The Bumi Langit Institut is a Muslim organic farming cooperative located about an hour outside of Yogyakarta.
At Bumi Langit, they strive to live off the grid (hence the solar panels), and use biogas systems to generate gas for cooking.
There is also a focus on permaculture farming, a farming design method meant to create a self-maintaining, integrated habitat system.
There is also an emphasis on the idea that being good environmental stewards is essential to the Islamic faith.
Despite the negative news hitting the headlines recently about the high volumes of plastic waste in the ocean here, Indonesia was a pioneer of the “Green Islam” movement.
In 1887, in order to combat growing unrest and conflict over scarce resources, the Pesantren Gulak-Gulak school was founded to teach environmentally sustainable practices in an Islamic religious context.
Today there are many such schools, including a school called Ilmu Giri, founded in 2003 by Nasruddin Anshory, whose work in environmental education was recognized by the 2007 UN Climate Change Conference in Bali.
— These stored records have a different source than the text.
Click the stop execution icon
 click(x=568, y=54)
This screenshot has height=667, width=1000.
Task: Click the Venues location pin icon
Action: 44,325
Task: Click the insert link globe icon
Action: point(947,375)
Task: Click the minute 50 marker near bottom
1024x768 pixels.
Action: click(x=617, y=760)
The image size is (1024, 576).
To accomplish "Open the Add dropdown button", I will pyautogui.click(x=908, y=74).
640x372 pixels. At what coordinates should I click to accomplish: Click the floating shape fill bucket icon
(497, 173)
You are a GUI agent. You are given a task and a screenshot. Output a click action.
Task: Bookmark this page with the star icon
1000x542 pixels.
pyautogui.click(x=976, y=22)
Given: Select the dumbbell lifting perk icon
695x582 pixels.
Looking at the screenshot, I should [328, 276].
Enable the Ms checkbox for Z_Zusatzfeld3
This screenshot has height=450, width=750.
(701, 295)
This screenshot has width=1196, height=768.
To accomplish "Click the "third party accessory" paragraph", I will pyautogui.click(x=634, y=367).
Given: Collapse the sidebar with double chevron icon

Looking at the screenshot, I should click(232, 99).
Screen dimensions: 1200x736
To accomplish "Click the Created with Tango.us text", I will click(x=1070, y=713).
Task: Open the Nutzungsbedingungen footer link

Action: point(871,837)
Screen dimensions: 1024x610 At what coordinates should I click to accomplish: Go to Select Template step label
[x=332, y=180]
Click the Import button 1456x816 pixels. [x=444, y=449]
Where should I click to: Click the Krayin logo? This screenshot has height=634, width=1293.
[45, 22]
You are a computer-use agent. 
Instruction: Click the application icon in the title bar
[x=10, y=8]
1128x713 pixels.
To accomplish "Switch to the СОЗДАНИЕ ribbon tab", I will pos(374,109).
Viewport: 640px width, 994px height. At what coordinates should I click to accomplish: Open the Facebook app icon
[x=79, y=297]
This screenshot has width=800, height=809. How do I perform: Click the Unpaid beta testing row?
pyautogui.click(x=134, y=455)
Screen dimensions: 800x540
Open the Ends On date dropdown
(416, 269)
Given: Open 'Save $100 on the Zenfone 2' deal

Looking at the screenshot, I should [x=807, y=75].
Hugo and I just spent the morning touring the farm, but they have many educational programs available for visitors.
If you are interested in reading more about Bumi Langit Institut, please see their website.
For more information about Islam and environmentalism, I invite you to check out the Islamic Foundation For Ecology And Environmental Science (IFEES), a UK-based charity focused on environmental conservation.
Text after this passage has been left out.